Monseñor Antonio Marino, Obispo de la diócesis local, presidió la misa del miércoles de ceniza ante una multitud de fieles que colmó la Iglesia Catedral en el inicio de la preparación activa a la fiesta mayor de la fe cristiana: la Pascua del Señor.

Durante la homilía, el prelado reflexionó que “la Cuaresma es oportunidad de gracia y de renovación profunda de nuestras vidas”.

 

Cabe destacar que, este año, la Semana Santa se desarrollará durante la primer semana de abril.

 

“Con esta Santa Misa, durante la cual se bendicen e imponen las cenizas de los ramos de olivo del año precedente, damos comienzo al tiempo de Cuaresma, que ha de conducirnos a la celebración del misterio pascual”, inició el Obispo de Mar del Plata su homilía.

 

Respecto a este tiempo de Cuaresma explicó “se trata de unos cuarenta días de preparación activa a la fiesta mayor de la fe cristiana: la Pascua del Señor. Desde los primeros siglos de su historia, la Iglesia sintió la necesidad de instruir a sus hijos mediante la pedagogía evangélica de ciertas prácticas penitenciales, resumidas en tres palabras que hemos escuchado de labios de Jesús en el Evangelio que acabamos de proclamar: oración, ayuno y limosna”.

Luego Monseñor Marino utilizó una cita bíblica y dijo ante los fieles, “éste es el tiempo favorable, éste es el día de la salvación. Así debemos entender la Cuaresma, como un tiempo favorable, como una oportunidad de gracia y de renovación profunda de nuestras vidas”.

Finalmente, el Obispo retomó el mensaje del Papa Benedicto XVI para la Cuaresma y remarcó, “respecto del prójimo tenemos una responsabilidad y no podemos sentirnos extraños ni indiferentes. La responsabilidad para con el prójimo –nos dice el Santo Padre– significa, por tanto, querer y hacer el bien del otro, deseando que también él se abra a la lógica del bien; interesarse por el hermano significa abrir los ojos a sus necesidades.

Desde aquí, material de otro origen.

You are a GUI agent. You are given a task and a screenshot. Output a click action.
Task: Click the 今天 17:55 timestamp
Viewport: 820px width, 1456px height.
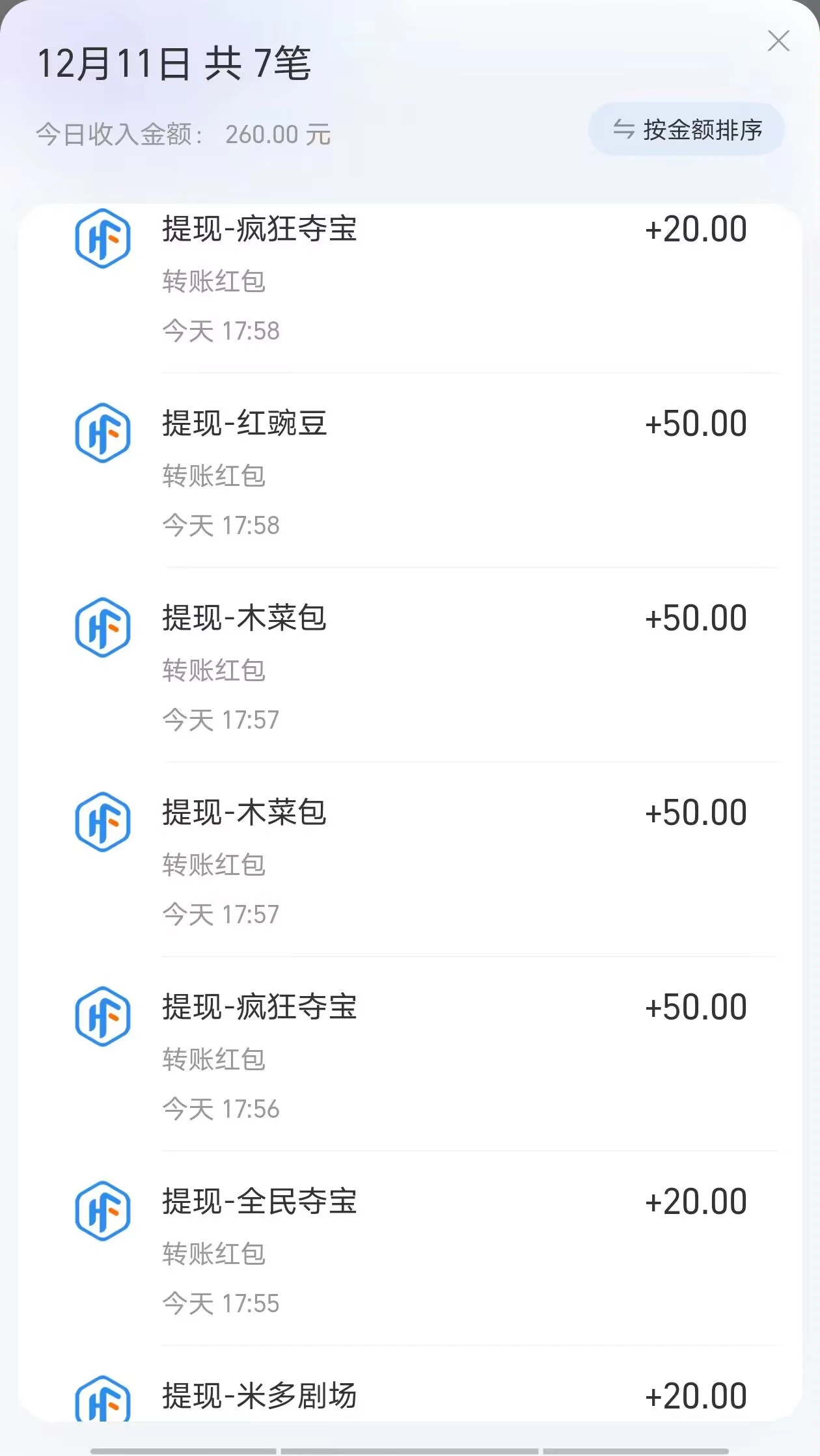(x=221, y=1304)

La Sagrada Escritura nos pone en guardia ante el peligro de tener el corazón endurecido por una especie de ‘anestesia espiritual’ que nos deja ciegos ante los sufrimientos de los demás”.

Concluida la homilía, Monseñor Marino y otros sacerdotes que concelebraron la Santa Misa como indica el rito litúrgico, impartieron las cenizas en la frente de los centenares de fieles que participaron de la celebración.